We can win the battle against Covid by working together

Joachim Osur Technical Director, Amref Health Africa 5th February 2021

Staff at the Amref Kibera Health Centre in Nairobi © Amref Health Africa


The world is now several weeks into the biggest vaccination campaign in history, but Africa is once again in danger of being left behind as wealthier regions race to protect their own citizens first.
Joachim Osur from Amref Health Africa gives us the view from Nairobi.

Although the impact of COVID-19 has varied both within and between countries, no nation, regardless of its wealth, has been spared. Indeed, disease epicentres have consistently been urban settlements, meaning that high-income, widely urbanised countries have been hardest hit. A different pattern is likely to be seen in low- and middle-income countries, many of them in Africa: a protracted epidemic with a slow but consistent rise in cases and deaths.

But, as the WHO Director General has said, no one is safe until we all are.

We have learnt the painful lesson that because we are a globalised world, if one person is infected in New York it poses a risk to citizens of London as well as to those of Nairobi, Abuja, Delhi, and Mexico City.
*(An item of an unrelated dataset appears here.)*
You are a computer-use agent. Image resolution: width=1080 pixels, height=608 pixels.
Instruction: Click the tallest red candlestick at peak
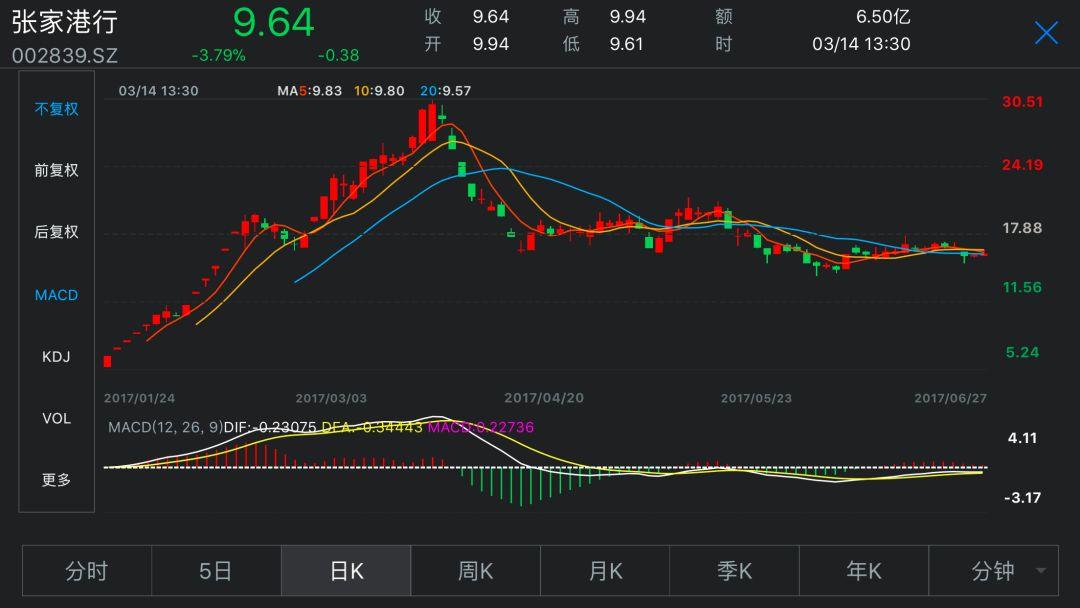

By ignoring humanity’s inter-connectedness, governments are ultimately doing a disservice to their own citizens; to those they seek to protect.

But then we encounter a problem: should a government give the same concern to the rest of the world as it does to its own citizens? Should Britain accept that vaccines manufactured on its territory be exported to other countries when its own citizens are not fully vaccinated and dying daily? Should the EU allow vaccine manufacturers to breach vaccine delivery contracts because they have to supply priority groups in other continents?
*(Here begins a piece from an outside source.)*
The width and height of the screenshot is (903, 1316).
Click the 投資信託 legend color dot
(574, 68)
There is confusion, apprehension and anger over how vaccines are being purchased and distributed across the world.

Since mid-January, health workers in public hospitals in Kenya have downed their tools demanding protection of their health and that of their families. A number of health workers, young and old, have succumbed to the virus: the last widely reported one was a young doctor in his twenties. We are all scared because we are not sure who is next.

We are angry because our governments cannot protect us and our families by providing PPEs, let alone vaccines.
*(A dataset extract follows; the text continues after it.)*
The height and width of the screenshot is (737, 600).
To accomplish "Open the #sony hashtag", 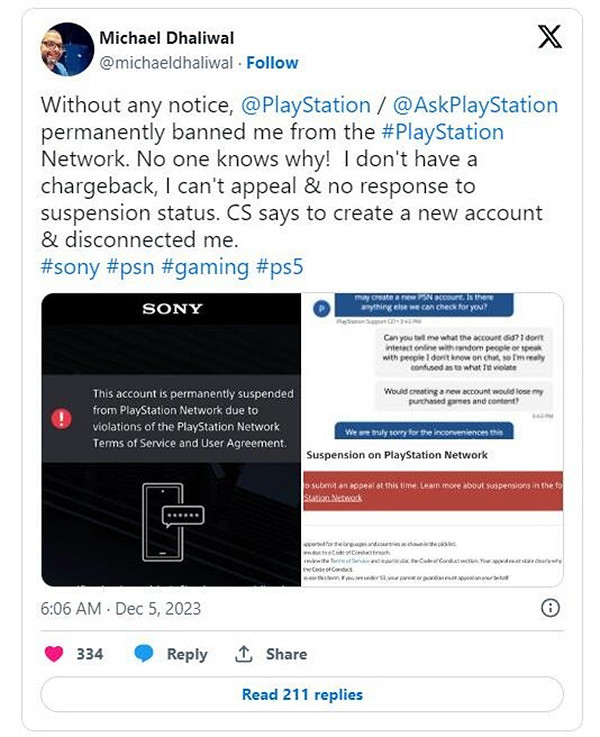I will (x=70, y=267).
In December 2020, The Economist Intelligence Unit was predicting that low- and middle-income countries would not have “wide access to a vaccine” until the spring of 2022 at the earliest. A UK-based colleague told me that her 87-year-old father-in-law has already received his two vaccine doses. I was reminded that my grandfather in Siaya County, Kenya is of a similar age and unlikely to get the vaccine this year. I hope he will be alive by the time the vaccine reaches him.

High-income countries, most of which are facing a severe form of the pandemic, are fighting for a big share of the vaccines to save their citizens. In the process, they are succumbing to vaccine hoarding and vaccine nationalism, giving little thought to what is happening elsewhere in the world.

Countries like Kenya seem to have been rendered powerless in the scramble for the vaccines because they cannot flex their economic muscle like their more affluent counterparts.

As of 1st February, 101 million doses of the vaccine had been administered in 64 countries. Fewer than 200,000 of those doses had been administered on the African continent, and this in just three countries . If this pattern continues, the world risks a situation where sizeable numbers of citizens of some countries will have been vaccinated while the pandemic continues to ravage other communities.

Fragmented and preferential access to the COVID vaccine gives the impression that the value of human life is not the same across the world. What if we just stood in solidarity and took humanity to be one and faced our common enemy – COVID – as one world army of humans?

We would then vaccinate all health workers first because they are in the frontline of the battle. We would follow that by vaccinating older people, those with pre-existing health conditions, and essential service providers. Finally, we would vaccinate the rest of the world’s population. Geographical boundaries would not divide us; neither would our economic power.

We would win the battle by working together and at the end we would be proud of ourselves that we stood in solidarity and that we never allowed COVID to divide us.